Cell 7: Set Up Google Generative AI
Configure the Google Generative AI client with the API key for the Gemini Vision model.

In [None]:
import google.generativeai as genai
from google.api_core.client_options import ClientOptions

# Set up the Google Generative AI library with the Vision model API key
genai.configure(
    api_key=GOOGLE_API_KEY,
    transport="rest",
    client_options=ClientOptions(
        api_endpoint=os.getenv("GOOGLE_API_BASE"),
    ),
)


Cell 8: Helper Functions
Create helper functions to format text as Markdown and call the Large Multimodal Model (LMM) to generate content based on an image.

In [None]:
import textwrap
import PIL.Image
from IPython.display import Markdown, Image

# Convert text to Markdown for better display in notebooks
def to_markdown(text):
    text = text.replace("•", "  *")
    return Markdown(textwrap.indent(text, "> ", predicate=lambda _: True))

# Function to call the LMM (Large Multimodal Model) for generating content from an image
def call_LMM(image_path: str, prompt: str) -> str:
    img = PIL.Image.open(image_path)  # Load the image
    model = genai.GenerativeModel("gemini-1.5-flash")  # Load the generative model
    response = model.generate_content([prompt, img], stream=True)  # Send the image and prompt
    response.resolve()  # Get the model's response
    return to_markdown(response.text)  # Format and return the response


Cell 9: Generate Image Description
Call the LMM to generate a detailed description of the retrieved image.

In [None]:
# Use the LMM to generate a description for the retrieved image
call_LMM(img_path, "Please describe this image in detail.")

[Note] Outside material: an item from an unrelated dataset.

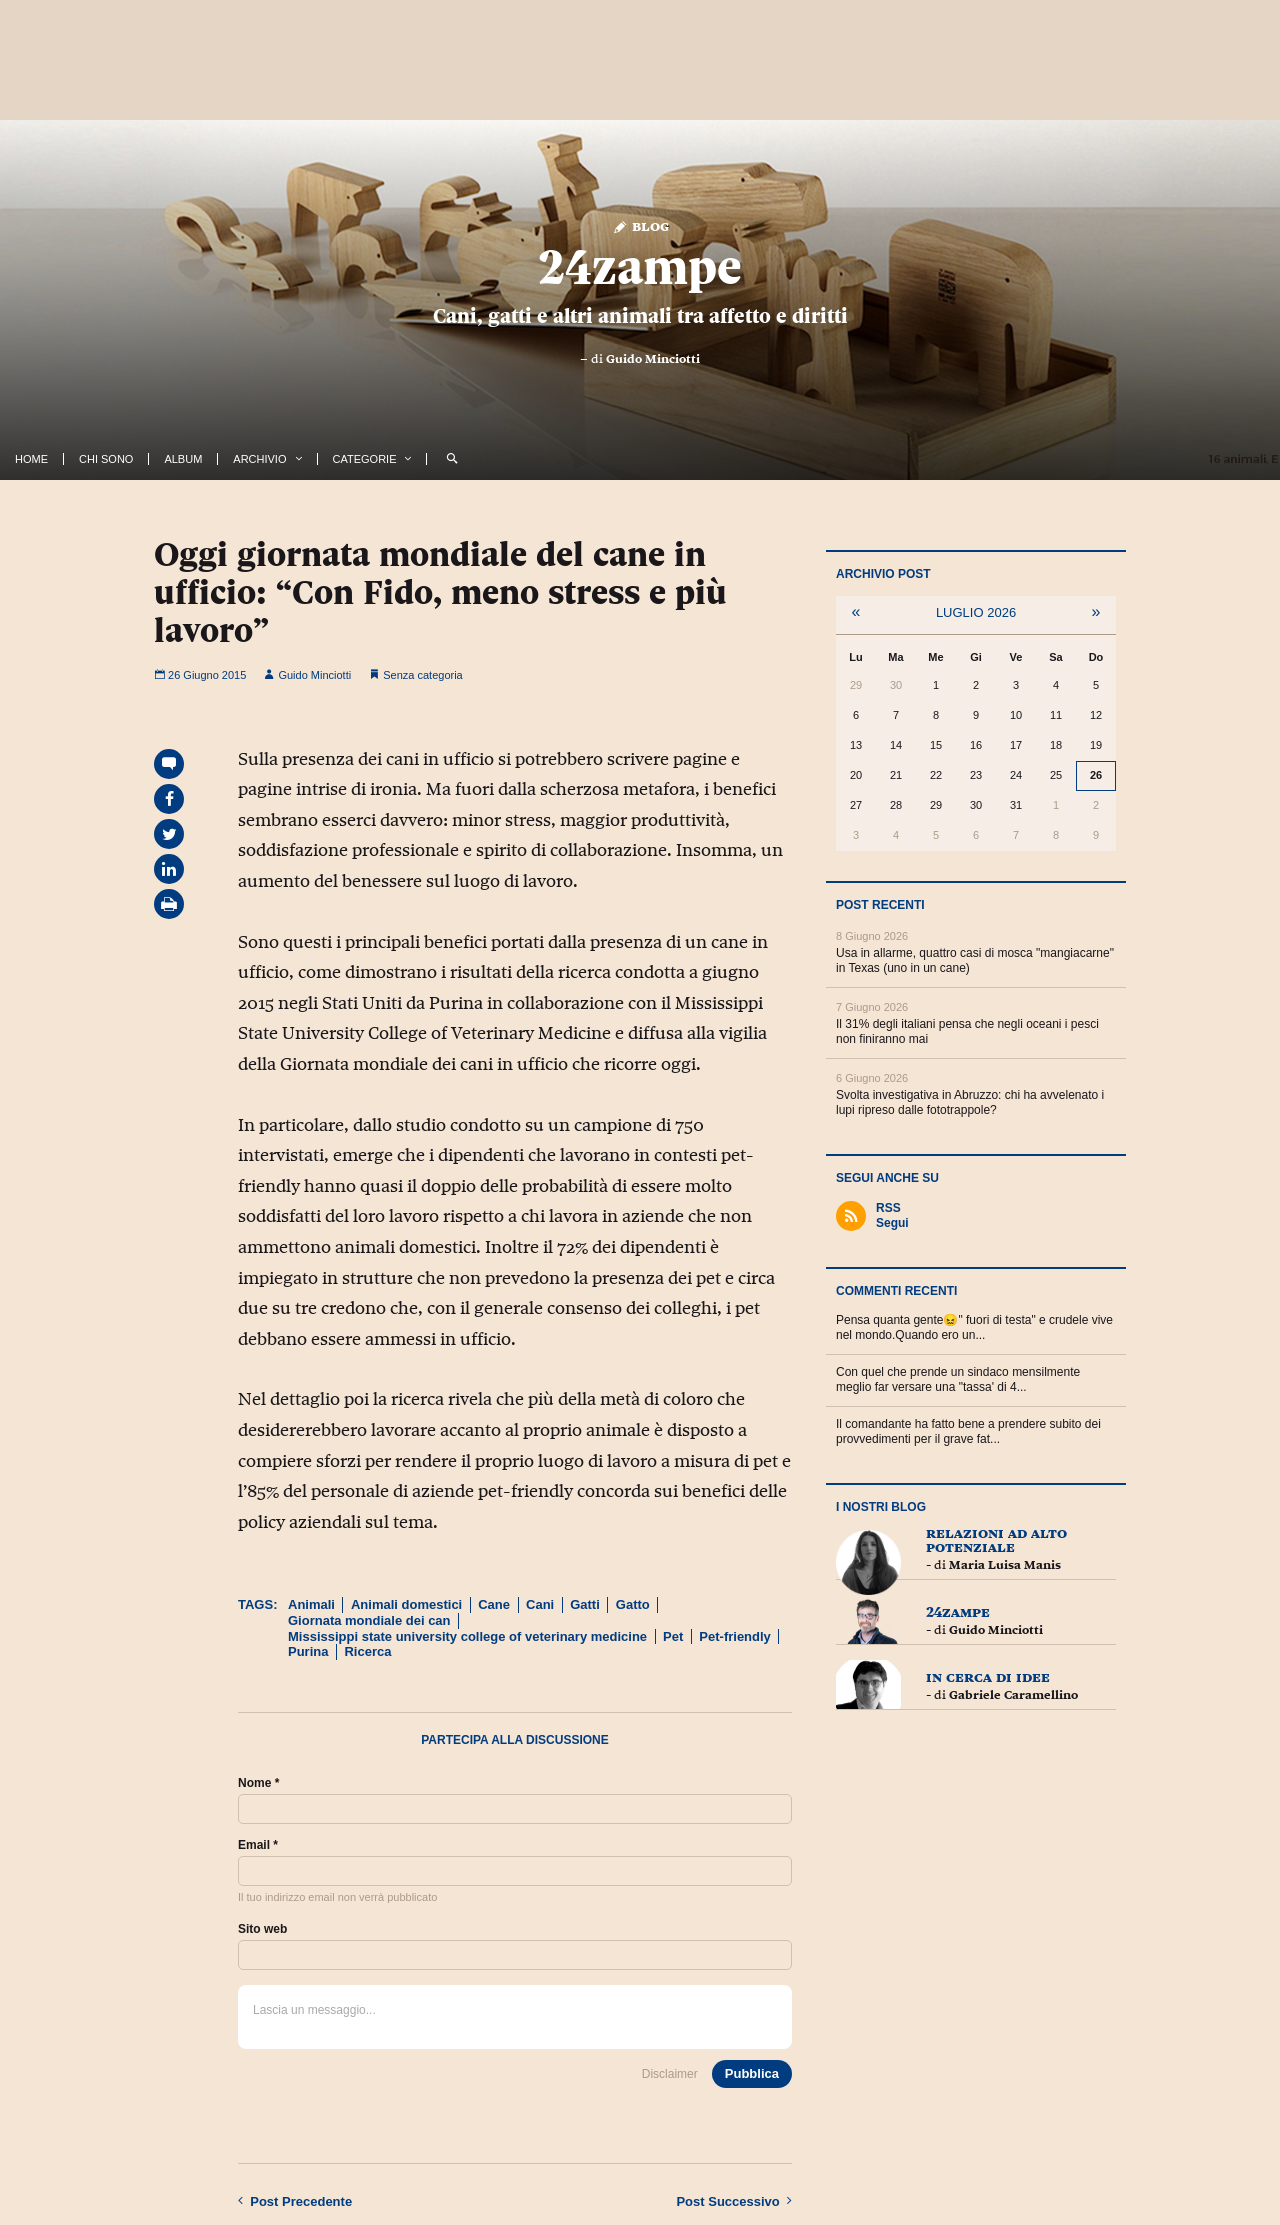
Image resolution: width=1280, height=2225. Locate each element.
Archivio (259, 459)
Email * (258, 1845)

Cell 10: Combine Multimodal RAG Workflow
Define a function that integrates both retrieval and generative capabilities in a single multimodal RAG process.

In [None]:
def mm_rag(query):
    # Step 1: Retrieve an image using Weaviate
    SOURCE_IMAGE = retrieve_image(query)
    display(Image(SOURCE_IMAGE))  # Display the retrieved image
    
    # Step 2: Generate a description using the LMM
    description = call_LMM(SOURCE_IMAGE, "Please describe this image in detail.")
    return description


Cell 11: Run Multimodal RAG Workflow
Run the entire multimodal RAG process with a specific query.

In [None]:
# Execute the multimodal RAG function with a sample query
mm_rag("paragliding through the mountains")


Cell 12: Close the Weaviate Client
Ensure the Weaviate client is closed after completing the task to free up resources.

In [None]:
# Close the Weaviate client connection
client.close()


The above code demonstrates the Multimodal Retrieval-Augmented Generation (MM-RAG) workflow using Weaviate and Google Gemini Pro Vision. This process involves two main steps:

Image Retrieval: The code connects to a Weaviate instance, restores prevectorized data, and allows image retrieval based on a text query. The retrieve_image() function fetches an image from the Weaviate database that matches a given query using a near_text search.

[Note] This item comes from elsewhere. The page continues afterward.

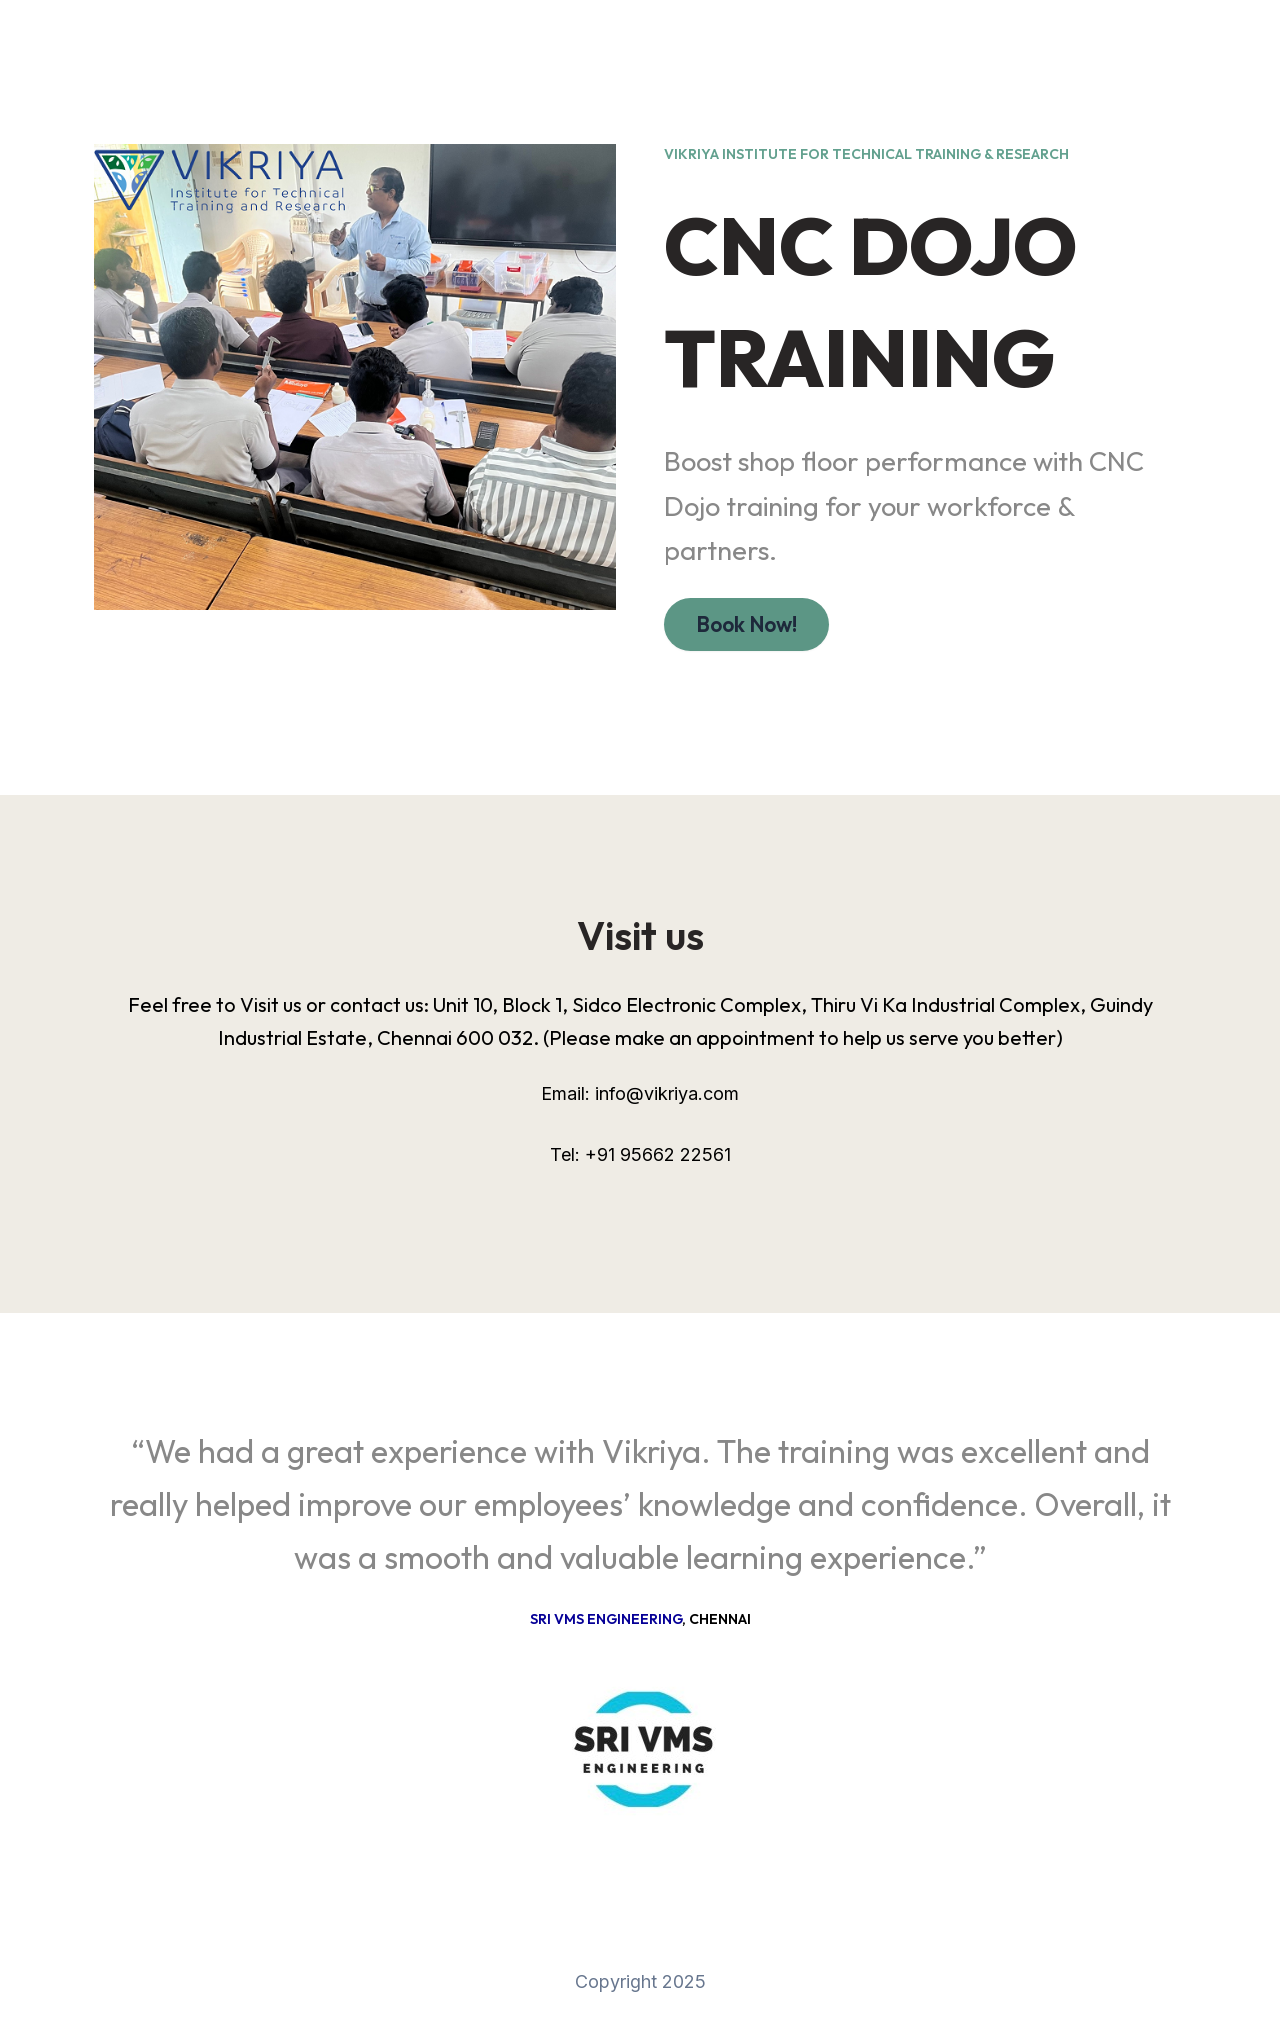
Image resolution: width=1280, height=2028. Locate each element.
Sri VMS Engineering (606, 1619)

Image Description Generation: After retrieving the image, the code uses Google Gemini Pro Vision (a large multimodal model) to generate a detailed description of the image. This is done via the call_LMM() function, which takes the image and a prompt, calls the model, and outputs a description.

The workflow is encapsulated in the mm_rag() function, which integrates both steps: retrieving an image and generating its description based on a user query. The code concludes by closing the Weaviate client to free up resources.